Quoting Martin Peres (2020-02-21 09:00:47)
> When arriving at the office on Monday morning, the reported queue
> size was ~100 hours. This defeats the point of pre-merge testing and
> vastly exceeds our target of ~6 hours.
> 
> We have a lot of work needed to reduce testing time, but this patches
> reduces the reported run time by 15-30% depending on the platforms:
> 
>  - shard-skl: 23.9 -> 18.2 minutes (18.5%)
>  - shard-kbl: 21.2 -> 16.2 minutes (20%)
>  - shard-apl: 25.9 -> 18.5 minutes (24.3%)
>  - shard-glk: 24.7 -> 17.6 minutes (24.8%)
>  - shard-icl: 25.1 -> 16.7 minutes (28.7%)
>  - shard-tgl: 28.2 -> 19.6 minutes (26.4%)
> 
> The reason why the reported runtime is so low compared to the
> actual time is due to:
> 
>  - Unaccounted time spent outside of the IGT subtests (exec(), fixtures)
>  - Unaccounted time spent in suspend (monotonic clock, 20s / suspend)
>  - Boot time / extra reboots between shards to workaround kernel failures
>  - Intel GFX CI shard scheduling overhead
>  - More?
> 
> Tomi and Petri are working on reducing these overheads by detecting the
> bad conditions and rebooting the machine only at this point rather than
> between every single shard, and increasing the size of the shard test
> lists to reduce the per-shard CI overhead.
> 
> Because of this, the actual savings are way smaller in percentage
> but still compound over the tens of executions we do per week:
> 
>  - shard-skl: ~58 -> ~52 minutes
>  - shard-kbl: ~50 -> ~45 minutes
>  - shard-apl: ~53 -> ~46 minutes
>  - shard-glk: ~38 -> ~31 minutes
>  - shard-icl: ~47 -> ~39 minutes
>  - shard-tgl: ~60 -> ~51 minutes
> 
> More work needed, but we'll get there :)
> 
> v2:
>  - Avoid using | in the regular expressions (Petri Latvala)
>  - Update the description for igt at gem_pwrite@big-.* (Chris Wilson)
>  - Drop igt at sw_sync@sync_expired_merge (fixed by Chris Wilson)
>  - Drop igt at gem_eio@kms (fixed by Chris Wilson)
>  - Drop igt at perf@gen12-mi-rpc as it is serious kernel bug (Chris Wilson)
>  - Add links to issues tracking this for all blacklisted item
> 
> NOTICE: The above numbers have not been edited for the v2 since
>         blacklisting or improving the runtime dramatically yields the
>         same results, and only igt at perf@gen12-mi-rpc is back to being
>         slow.
> 
> Signed-off-by: Martin Peres <martin.peres at linux.intel.com>

Acked-by: Chris Wilson <chris at chris-wilson.co.uk>

I dream of a day where the test lists are autogenerated based on
historical information on how effective each one is at rejecting
patches, tuned for a particular test runtime.
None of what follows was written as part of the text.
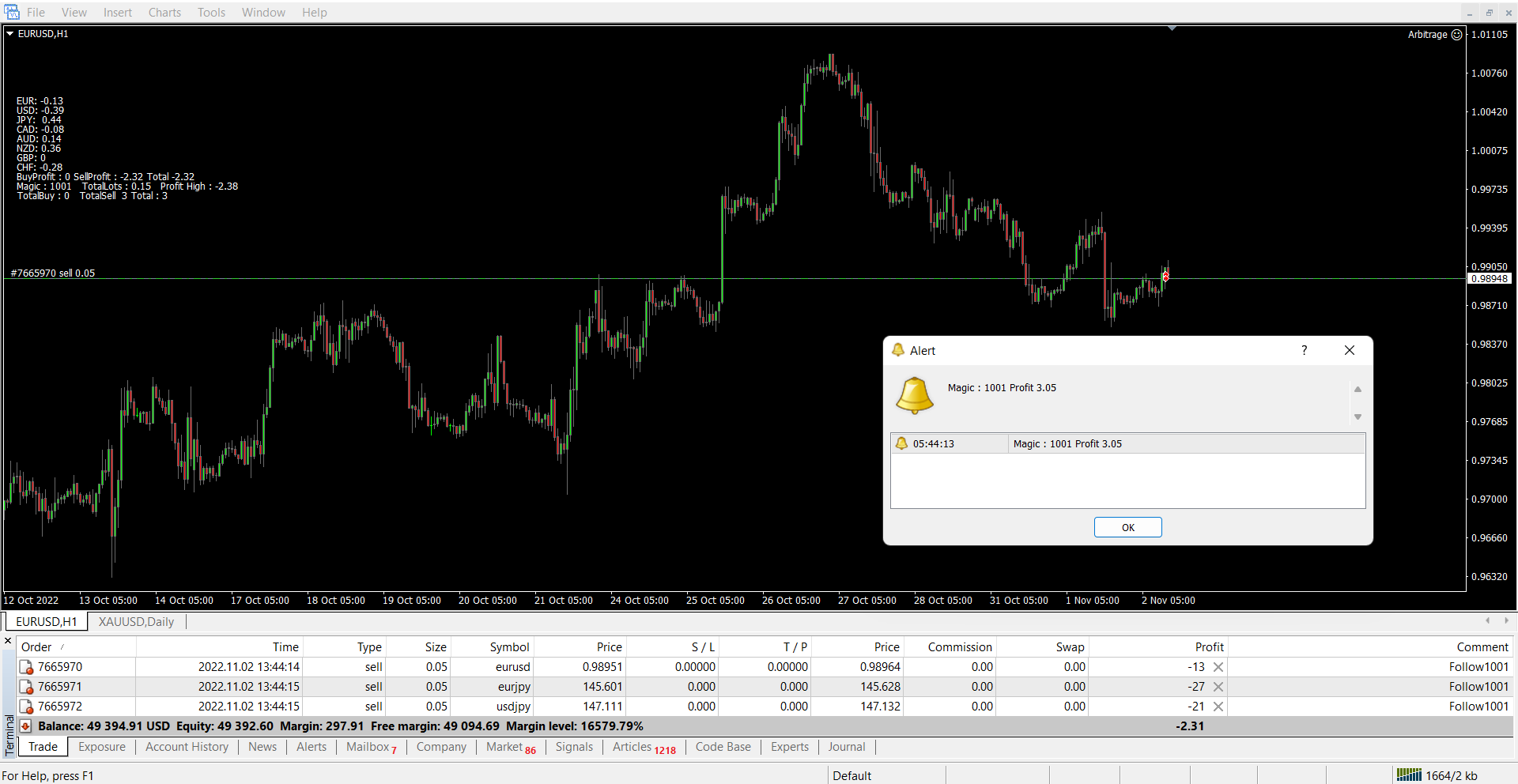
Task: Open the Charts menu
Action: (164, 13)
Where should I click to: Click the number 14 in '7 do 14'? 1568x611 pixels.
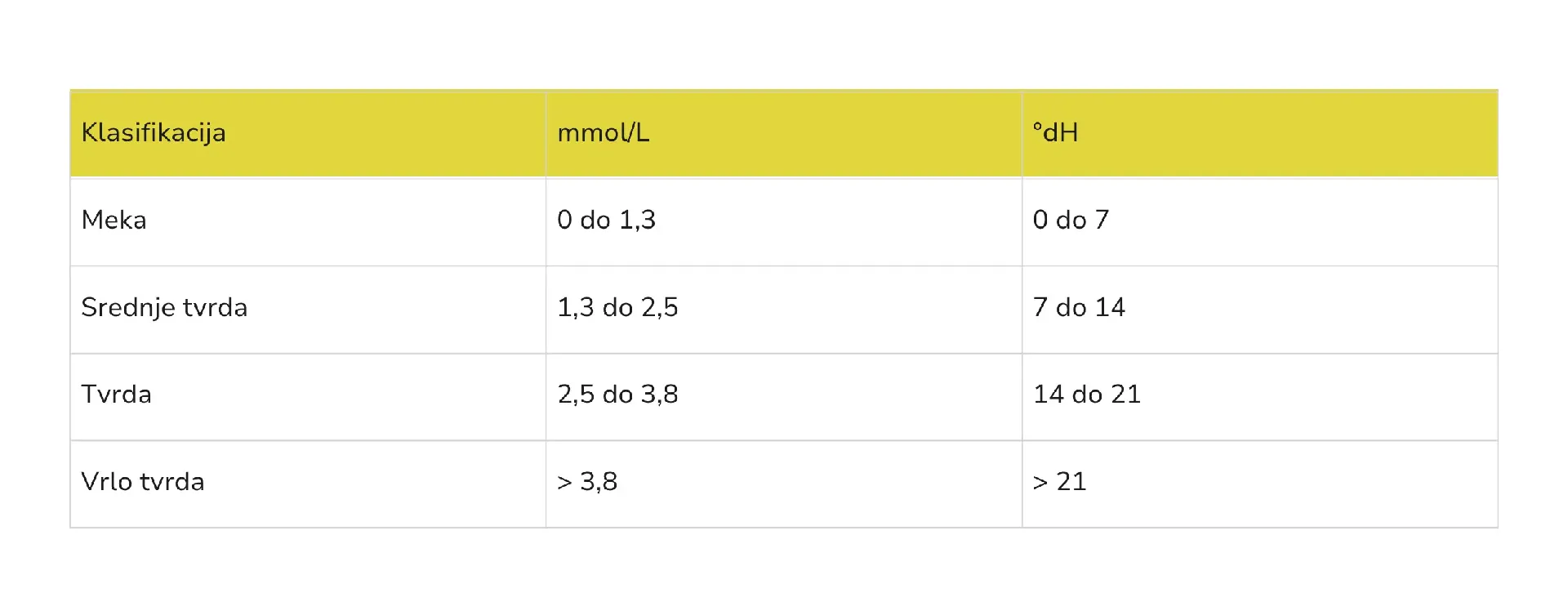point(1110,307)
And with feedback from
bugs reported after the fact (along with the new testcases we need to
capture new code and user reported bugs). [Oh and fuzzing to generate
new tests.]

Imagine if we can do 95% patch^W bug rejection within 10min and 99.9%
rejection within 1hour. Then we might have enough free time for the
extended tests on CI_DRM.
-Chris